Élodie Shanta est une autrice très productive, dont le travail s’équilibre sur plusieurs facettes toutes parfaitement maitrisées, allant de l’humour absurde et dérangeant à la mignonitude intelligente et décalée. Aujourd’hui, elle publie Résine, chez la maison d’édition La ville brûle.
Les femmes qu’on décide de brûler parce que leurs commerces marchent mieux que celui du voisin, car elles parlent aux animaux, ou portent des pantalons, ça vous dit quelque chose ? Hé oui, cette fameuse chasse aux sorcières qui a fait un nombre incroyablement élevé de victimes ! Elles étaient en effet condamnées au bûcher pour des raisons plus ou moins obscures, découlant souvent de leur simple indépendance ou connaissance des plantes…
Résine, elle, connait bien le risque qu’elle encoure s’il l’on découvre qu’elle pratique la magie. Et c’est pour cela qu’elle se fait la plus discrète possible (même son mari Claudin n’est pas au courant de son secret). Mais voilà qu’un jour, le voilà qui débarque, affolé : il faut vite qu’ils s’enfuient, car des villageois furibonds sont décidés à faire griller Résine pour sorcellerie, et à brûler leur baraque au passage. Il tombe encore plus des nus lorsque la concernée lui avoue qu’elle est bel et bien une magicienne aux puissants pouvoirs, qui a déjà connu les flammes de l’obscurantisme à plusieurs reprises par le passé (ce qui n’est pas si terrible en soi, puisque lorsqu’une sorcière brûle, elle renait de ses cendres 10 fois plus puissante qu’avant ! ) Heureusement, Claudin aime et accepte son épouse, sorcière ou pas ! Les voilà partis pour une nouvelle vie.
Le couple arrive près du petit village tranquille de Floriboule.
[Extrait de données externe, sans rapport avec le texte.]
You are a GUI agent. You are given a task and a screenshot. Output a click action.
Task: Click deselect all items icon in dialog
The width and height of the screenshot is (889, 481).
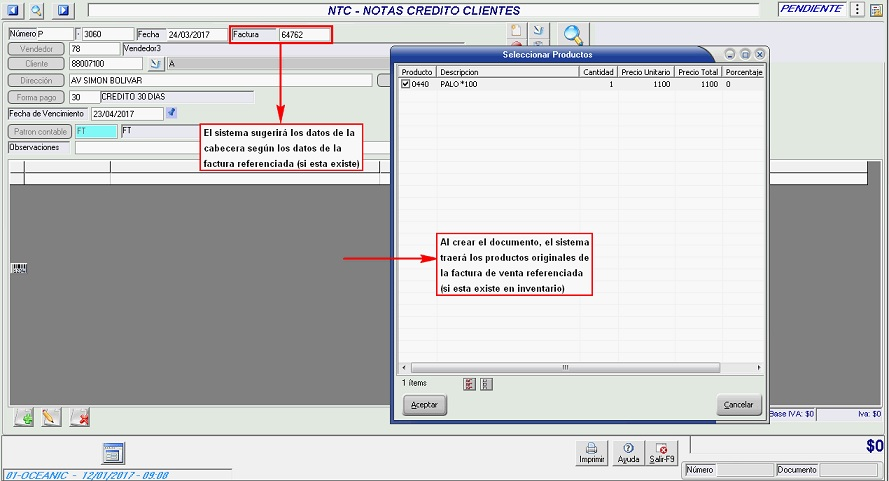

Après avoir retapé un taudis grâce à ses formules, Résine et son époux s’installent avec Scorbul, un petit troll super sympa malgré sa tête toujours grimaçante. Maintenant que Claudin est au courant de ses capacités et l’accepte telle qu’elle est, la sorcière peut tranquillement profiter de ses pouvoirs dans son foyer. En usant de toute la discrétion possible, elle en profite également pour donner des coups de pouce à Amarante, sa nouvelle amie. Cette fois-ci, pas question de se faire de nouveau chasser, et Résine agit avec prudence.
Cependant, une apotiqueresse et son amie vivent aussi à Floriboule : il semblerait donc que notre héroïne ne soit pas la seule à connaitre la magie dans le coin…
Élodie Shanta frappe de nouveau très fort, dans cette bande dessinée mêlant humour piquant, dessins naïfs et sujets pointus. Ne vous fiez pas à l’aspect coloré et tout doux de Résine, car ici on parle de sexisme, de mécanismes d’oppressions et de lynchage. En effet, en plaçant l’histoire dans une période fantastico-médiévale chère à son cœur et qu’elle manie avec génie (voir ses (fantastiques) autres ouvrages tels que Cécil et les objets cassés ou encore Crevette), l’autrice fait écho à des problématiques historiques très ancrées, qui perdurent toujours sous d’autres formes peut-être plus insidieuses encore.
Si Résine est une sorcière, elle est avant tout une personne intelligente et pleine de courage, contrairement à d’autres personnages tout « humains », mais d’une bêtise affligeante et surtout dangereuse. Elle est tout simplement en quête d’une vie paisible, mais il se trouve qu’il y a toujours quelqu’un pour lui chercher les poux sans raison vraiment fondée, et qui est prêt à dépenser toute son énergie pour réunir les foules dans le seul but de saquer l’autre, celui ou celle qui aborde la différence la plus minime.
Heureusement que les femmes de Résine font bloc et s’entraident, dans un esprit de pure sororité, transformant ainsi cette haine en force.
Pleine de pep, cette BD possède un message fort qui met un bon coup de pied aux fesses de l’obscurantisme et du patriarcat. De plus, les personnages sont si attachants qu’on aimerait bien vivre à leurs côtés ! Pas banale et tordante, Résine est un super moment de lecture.